[Haskell-cafe] SIGPLAN Programming Languages Software Award
Alexander Solla
alex.solla at gmail.com
Wed Jun 8 23:26:21 CEST 2011
On Wed, Jun 8, 2011 at 2:00 AM, Malcolm Wallace <malcolm.wallace at me.com>wrote:
>
> > More seriously, the influence of Haskell over F# (and even Python) is
> undoubted, but do you really think Haskell influenced Java Generics? (IMHO
> they were more inspired from C++ templates)
> > (That is a question, not an assertion).
>
> Phil Wadler had a hand in designing both Haskell and Java Generics I
> believe.
>
As far as I understand, Java/C# Generics and C++ templates "are" merely
keywords around what we Haskellers call "parametric polymorphism". In other
words, our type language is rich enough to express types like:
stringConcat :: [String] -> String
and
concat :: Monoid a => [a] -> a
using the "same" typing language, whereas the C-style languages require
annotations. (You can probably guess which I prefer. I don't need keywords
to tell me what the code describes, then the code describes it so clearly)
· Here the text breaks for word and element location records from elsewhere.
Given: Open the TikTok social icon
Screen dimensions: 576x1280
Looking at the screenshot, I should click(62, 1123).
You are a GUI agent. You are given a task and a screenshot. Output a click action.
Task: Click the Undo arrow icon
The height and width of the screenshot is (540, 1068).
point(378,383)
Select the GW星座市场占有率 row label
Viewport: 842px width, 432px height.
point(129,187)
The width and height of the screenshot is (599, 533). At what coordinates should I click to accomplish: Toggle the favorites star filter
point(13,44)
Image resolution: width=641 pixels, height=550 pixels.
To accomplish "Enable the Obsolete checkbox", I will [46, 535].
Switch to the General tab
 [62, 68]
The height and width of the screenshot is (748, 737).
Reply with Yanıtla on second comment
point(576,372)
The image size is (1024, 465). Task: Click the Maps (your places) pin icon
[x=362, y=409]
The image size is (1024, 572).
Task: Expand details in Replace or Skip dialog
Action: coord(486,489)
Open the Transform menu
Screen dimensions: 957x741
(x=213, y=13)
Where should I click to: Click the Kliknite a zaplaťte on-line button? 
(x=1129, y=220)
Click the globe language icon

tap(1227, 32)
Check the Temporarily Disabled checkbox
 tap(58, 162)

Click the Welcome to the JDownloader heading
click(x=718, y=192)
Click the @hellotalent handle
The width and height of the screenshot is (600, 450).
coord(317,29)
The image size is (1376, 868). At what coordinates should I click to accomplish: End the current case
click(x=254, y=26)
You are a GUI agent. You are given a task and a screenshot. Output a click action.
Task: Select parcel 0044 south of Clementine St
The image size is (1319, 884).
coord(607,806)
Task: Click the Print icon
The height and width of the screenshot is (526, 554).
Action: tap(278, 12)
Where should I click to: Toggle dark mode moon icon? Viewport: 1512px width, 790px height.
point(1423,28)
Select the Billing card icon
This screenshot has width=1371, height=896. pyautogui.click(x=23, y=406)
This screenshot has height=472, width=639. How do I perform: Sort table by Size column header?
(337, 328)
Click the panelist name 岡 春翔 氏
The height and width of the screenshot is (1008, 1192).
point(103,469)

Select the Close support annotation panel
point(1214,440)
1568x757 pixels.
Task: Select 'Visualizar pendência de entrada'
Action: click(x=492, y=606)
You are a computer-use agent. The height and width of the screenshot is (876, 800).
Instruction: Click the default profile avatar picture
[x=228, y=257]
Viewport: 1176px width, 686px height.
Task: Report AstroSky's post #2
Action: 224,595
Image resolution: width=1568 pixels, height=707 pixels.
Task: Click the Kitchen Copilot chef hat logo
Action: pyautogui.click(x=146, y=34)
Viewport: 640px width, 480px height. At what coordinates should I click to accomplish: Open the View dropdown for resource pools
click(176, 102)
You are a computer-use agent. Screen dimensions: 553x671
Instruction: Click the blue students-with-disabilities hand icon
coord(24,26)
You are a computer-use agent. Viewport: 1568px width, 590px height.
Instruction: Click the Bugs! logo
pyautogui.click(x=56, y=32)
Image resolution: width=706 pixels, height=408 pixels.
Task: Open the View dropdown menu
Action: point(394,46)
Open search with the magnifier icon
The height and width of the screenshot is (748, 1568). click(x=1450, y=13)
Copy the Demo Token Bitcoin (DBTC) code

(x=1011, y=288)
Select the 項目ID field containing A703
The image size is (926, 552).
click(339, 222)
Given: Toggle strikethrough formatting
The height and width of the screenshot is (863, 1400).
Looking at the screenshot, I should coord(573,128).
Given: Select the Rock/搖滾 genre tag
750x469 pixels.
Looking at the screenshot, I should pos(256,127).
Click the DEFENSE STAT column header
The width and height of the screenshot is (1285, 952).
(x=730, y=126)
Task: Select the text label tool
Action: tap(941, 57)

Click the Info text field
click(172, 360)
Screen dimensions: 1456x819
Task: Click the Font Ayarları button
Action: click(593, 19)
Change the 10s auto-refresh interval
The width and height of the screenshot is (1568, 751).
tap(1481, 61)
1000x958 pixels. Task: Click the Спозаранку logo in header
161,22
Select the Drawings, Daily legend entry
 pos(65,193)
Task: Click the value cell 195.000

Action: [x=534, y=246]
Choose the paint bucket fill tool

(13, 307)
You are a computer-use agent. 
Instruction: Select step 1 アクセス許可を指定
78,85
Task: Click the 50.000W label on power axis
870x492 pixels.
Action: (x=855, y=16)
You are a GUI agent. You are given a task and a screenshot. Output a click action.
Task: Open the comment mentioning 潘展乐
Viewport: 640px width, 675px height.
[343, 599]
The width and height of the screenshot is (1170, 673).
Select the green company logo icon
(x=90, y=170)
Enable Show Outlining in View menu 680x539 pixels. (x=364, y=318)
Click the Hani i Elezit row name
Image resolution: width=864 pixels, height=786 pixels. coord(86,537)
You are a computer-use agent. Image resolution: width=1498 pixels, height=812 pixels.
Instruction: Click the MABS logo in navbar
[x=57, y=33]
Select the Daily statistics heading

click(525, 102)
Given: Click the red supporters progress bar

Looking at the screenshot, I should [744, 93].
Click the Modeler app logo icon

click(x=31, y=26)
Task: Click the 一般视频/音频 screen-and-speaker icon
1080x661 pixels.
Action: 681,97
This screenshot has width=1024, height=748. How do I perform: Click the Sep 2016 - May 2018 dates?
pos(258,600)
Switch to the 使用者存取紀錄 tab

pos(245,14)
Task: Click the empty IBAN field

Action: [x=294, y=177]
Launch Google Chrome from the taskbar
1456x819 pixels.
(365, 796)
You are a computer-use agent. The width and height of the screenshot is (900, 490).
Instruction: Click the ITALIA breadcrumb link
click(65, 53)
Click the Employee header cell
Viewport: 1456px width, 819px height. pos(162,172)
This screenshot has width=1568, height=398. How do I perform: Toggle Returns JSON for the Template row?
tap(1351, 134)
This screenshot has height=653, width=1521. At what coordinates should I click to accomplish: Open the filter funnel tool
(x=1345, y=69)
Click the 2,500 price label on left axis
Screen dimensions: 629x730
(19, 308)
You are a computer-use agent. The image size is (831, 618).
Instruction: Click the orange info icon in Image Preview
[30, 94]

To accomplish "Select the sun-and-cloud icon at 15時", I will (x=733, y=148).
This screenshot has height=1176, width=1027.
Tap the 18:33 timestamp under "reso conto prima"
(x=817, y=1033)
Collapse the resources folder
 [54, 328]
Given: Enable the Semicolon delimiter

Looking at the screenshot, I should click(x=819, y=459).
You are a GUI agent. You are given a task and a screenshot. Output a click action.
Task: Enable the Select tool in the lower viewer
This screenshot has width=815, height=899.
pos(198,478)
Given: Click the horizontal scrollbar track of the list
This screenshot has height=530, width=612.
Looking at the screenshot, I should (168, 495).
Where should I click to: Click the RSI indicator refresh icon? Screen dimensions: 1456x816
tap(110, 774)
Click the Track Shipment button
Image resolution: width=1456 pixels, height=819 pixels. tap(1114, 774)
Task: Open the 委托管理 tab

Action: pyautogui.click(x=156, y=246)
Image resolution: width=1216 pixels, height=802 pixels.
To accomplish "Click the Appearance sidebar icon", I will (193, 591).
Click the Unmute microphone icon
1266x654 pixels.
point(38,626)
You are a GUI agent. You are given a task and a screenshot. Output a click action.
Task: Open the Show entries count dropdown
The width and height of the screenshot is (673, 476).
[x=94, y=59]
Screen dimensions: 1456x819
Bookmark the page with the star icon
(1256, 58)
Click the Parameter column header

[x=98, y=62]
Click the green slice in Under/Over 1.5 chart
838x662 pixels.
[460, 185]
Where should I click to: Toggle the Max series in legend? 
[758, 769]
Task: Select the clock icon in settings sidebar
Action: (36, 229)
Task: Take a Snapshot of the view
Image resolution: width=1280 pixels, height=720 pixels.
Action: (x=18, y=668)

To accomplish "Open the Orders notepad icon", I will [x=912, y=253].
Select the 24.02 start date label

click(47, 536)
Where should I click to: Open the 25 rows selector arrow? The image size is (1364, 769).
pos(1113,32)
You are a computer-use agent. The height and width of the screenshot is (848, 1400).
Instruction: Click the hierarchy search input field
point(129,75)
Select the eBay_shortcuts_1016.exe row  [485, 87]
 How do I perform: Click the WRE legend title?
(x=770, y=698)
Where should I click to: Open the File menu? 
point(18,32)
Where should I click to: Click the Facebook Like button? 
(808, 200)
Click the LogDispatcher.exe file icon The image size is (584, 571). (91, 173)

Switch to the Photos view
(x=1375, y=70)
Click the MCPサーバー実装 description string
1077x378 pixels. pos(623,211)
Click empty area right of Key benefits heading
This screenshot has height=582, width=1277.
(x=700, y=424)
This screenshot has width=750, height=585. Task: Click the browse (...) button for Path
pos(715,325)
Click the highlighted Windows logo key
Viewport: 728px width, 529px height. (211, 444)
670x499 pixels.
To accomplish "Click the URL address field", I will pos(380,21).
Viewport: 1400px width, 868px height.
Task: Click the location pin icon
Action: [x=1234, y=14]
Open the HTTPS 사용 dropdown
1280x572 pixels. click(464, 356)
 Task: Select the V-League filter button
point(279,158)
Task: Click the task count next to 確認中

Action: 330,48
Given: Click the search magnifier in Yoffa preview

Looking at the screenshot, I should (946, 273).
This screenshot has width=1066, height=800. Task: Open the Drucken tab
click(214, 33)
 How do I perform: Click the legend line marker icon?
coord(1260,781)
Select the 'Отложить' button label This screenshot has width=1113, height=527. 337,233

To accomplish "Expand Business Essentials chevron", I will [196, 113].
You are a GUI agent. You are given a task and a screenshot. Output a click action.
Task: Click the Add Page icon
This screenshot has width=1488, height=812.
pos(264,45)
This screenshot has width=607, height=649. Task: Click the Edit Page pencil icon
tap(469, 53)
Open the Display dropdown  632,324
I can't find any literature that specifically credits
functional languages for the feature, but Bjarne Stoustrup
himself acknowledges that functional programmers would tend to find template
metaprogramming easier than others. He was probably aware of functional
implementations (Haskell? Miranda? ML?) when he said that.
I don't see the connection between Haskell's typeful programming and Python.
List comprehensions are set-builder-notation-like syntactic sugar for
lists. I didn't use them in Python and I don't use them in Haskell.